It’s
sweeps month, and we all know what that means: lesbians
on prime time. ABC delivered its entry last night with an episode
of its reality TV show Wife Swap, which featured lesbian
moms trading households with conservative straight Christians.
What
resulted was an hour of painful drama that could have been titled
“When Conservatives Attack!” given the homophobia
and hatred that reared its ugly head.
Based
on a U.K. reality show of the same name, Wife
Swap takes two families who tend to have polar-opposite
qualities, and switches the wives for two weeks. For the first
week, the guest wife is forced to live by the rules of the new
family; for the second week, she is allowed to change the rules
and institute her own.
Wife
Swap premiered on ABC last fall and has fared relatively
well in its competitive Wednesday night timeslot, where it airs
opposite CBS’s CSI:NY and NBC’s Law
and Order. Last
night’s episode was watched by about seven million households,
making it the tenth-ranked show overall. Among viewers aged
18-49, Wife Swap was the fifth most-watched show, with
about six million viewers in that coveted age bracket. That
means a major portion of the viewing audience tuned in to watch
lesbian mom Kristine Luffey trade places with conservative Christian
mom Kris Gillespie.
Mrs.
Gillespie hails from a fundamentalist, Republican
family from Texas in which she stays at home to raise three
kids, while her husband, Brian, brings home the bacon. Their
household is meticulously organized around “excellence,”

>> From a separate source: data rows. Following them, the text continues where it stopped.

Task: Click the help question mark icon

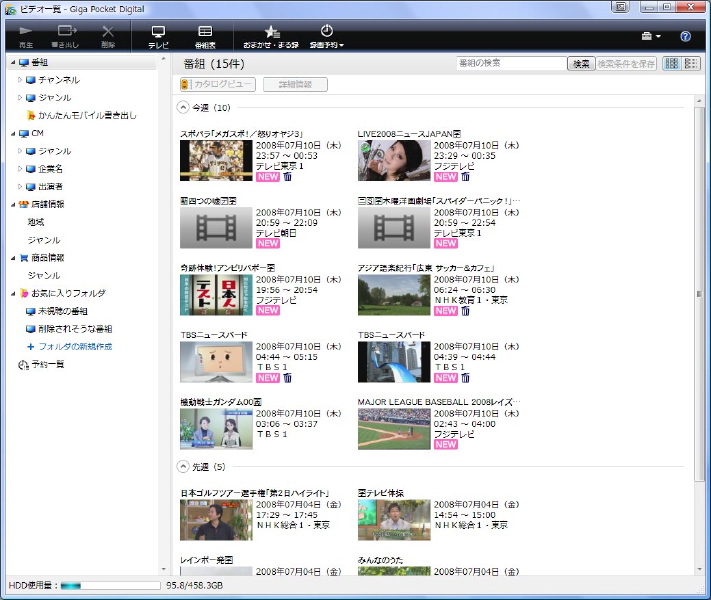Action: point(686,36)
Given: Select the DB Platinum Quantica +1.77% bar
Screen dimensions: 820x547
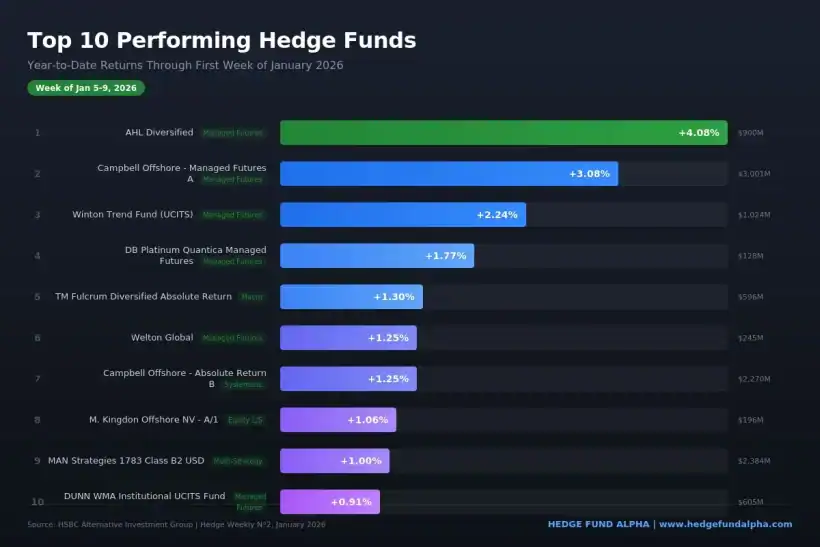Looking at the screenshot, I should (376, 256).
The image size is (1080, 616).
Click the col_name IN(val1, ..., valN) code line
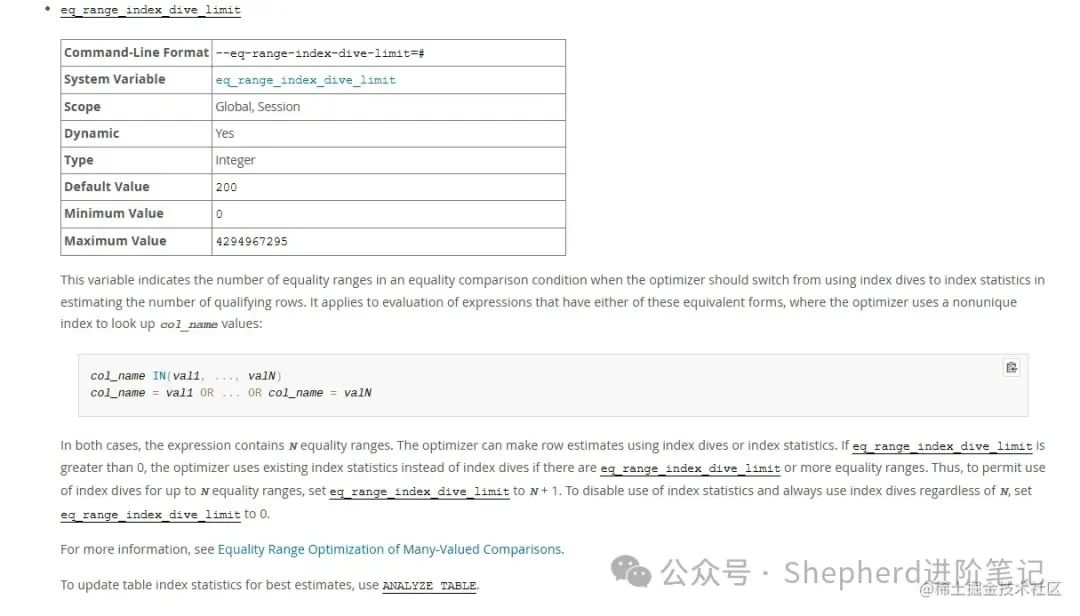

and involves a lot of obsessive straightening of silverware
and strictly timed chores. The Gillespie kids—Michael
(age 16), Jackson (14), and Catherine (12)—are frighteningly
well-behaved and do their chores without complaint. Although
the Gillespie home is impressively mansion-like, it also feels
eerily like Stepford.
In
comparison, Kristine Luffey and her partner Nicki Boone, who
both work outside the home, live the lives of carefree Bohemians
in their messy, middle-class Arizona ranch. Their daughter,
eight-year-old Elizabeth, is allowed to have a TV in her room,
loudly objects to doing chores, and might be just a little
spoiled by her two mommies, who want to give her the freedom
to do what she wants and figure out who she is.
When
Kristine and Kris trade households, what happens is both expected
and surprising. Kristine brings a sense of laid-back fun to
the Gillespie household, and the three children react to her
new rules—which include banishing all chores and inviting
their friends over for a sleepover—with the expected glee.
Elizabeth is thrilled when Kris designates one day "Princess
Day," and gives her a crown to wear.